Task prompt:
Each record should reappear exactly in your answer, minus any picture.

Information provided:
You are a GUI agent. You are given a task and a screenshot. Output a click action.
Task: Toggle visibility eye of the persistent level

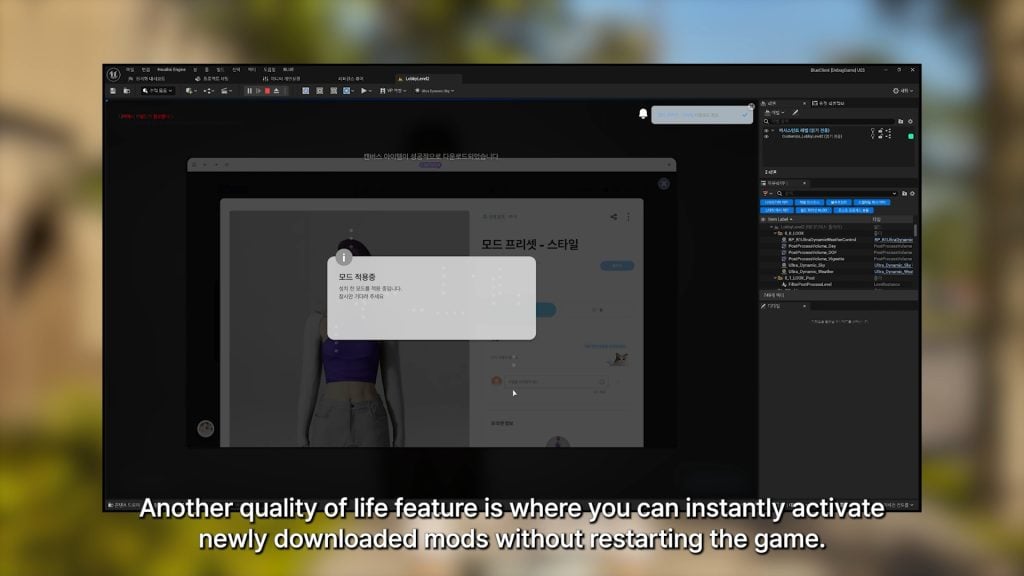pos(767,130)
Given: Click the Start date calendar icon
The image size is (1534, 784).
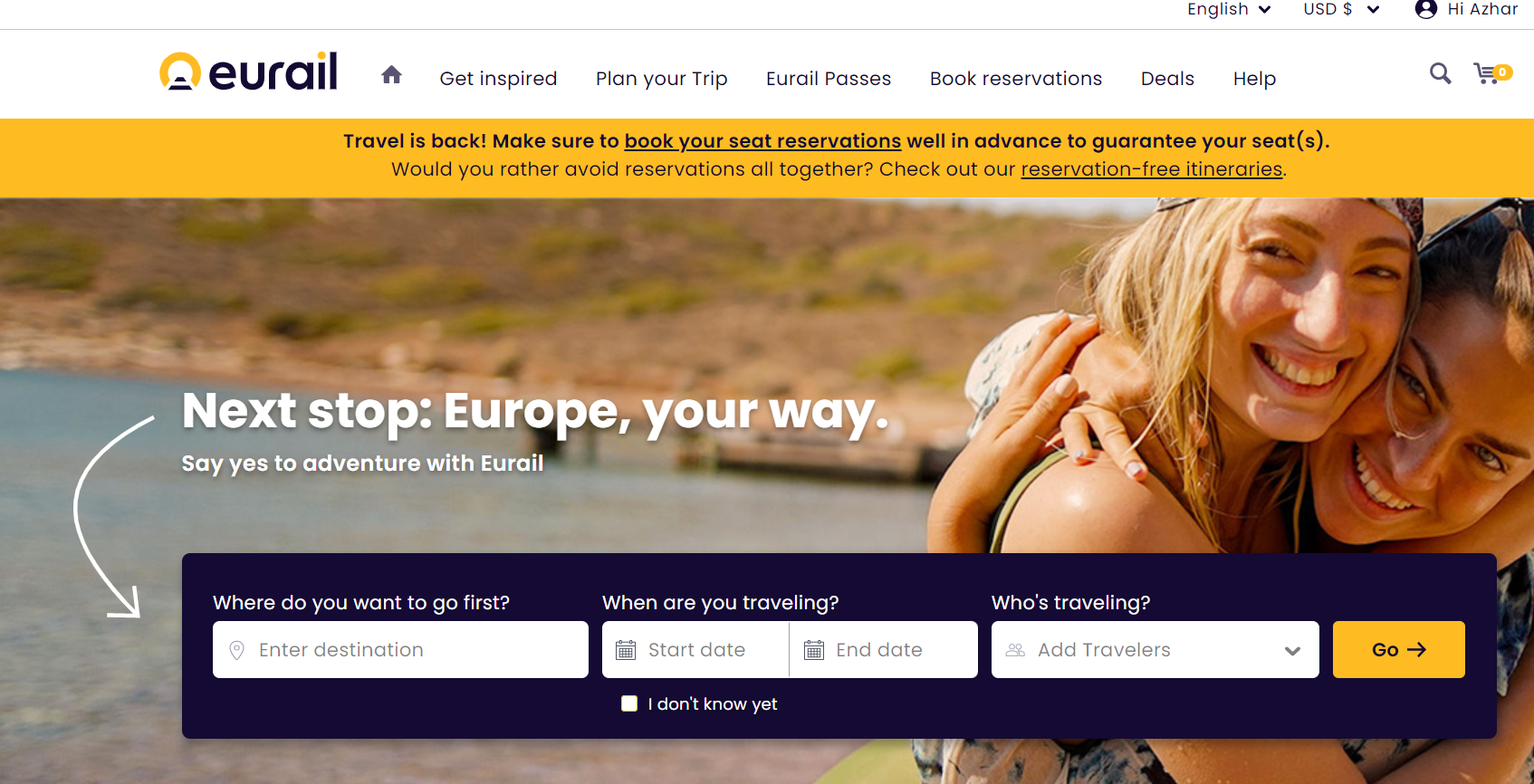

Problem solution:
You are a GUI agent. You are given a task and a screenshot. Output a click action.
Task: Toggle visibility eye of the persistent level

pos(767,130)
Given: Click the Start date calendar icon
The image size is (1534, 784).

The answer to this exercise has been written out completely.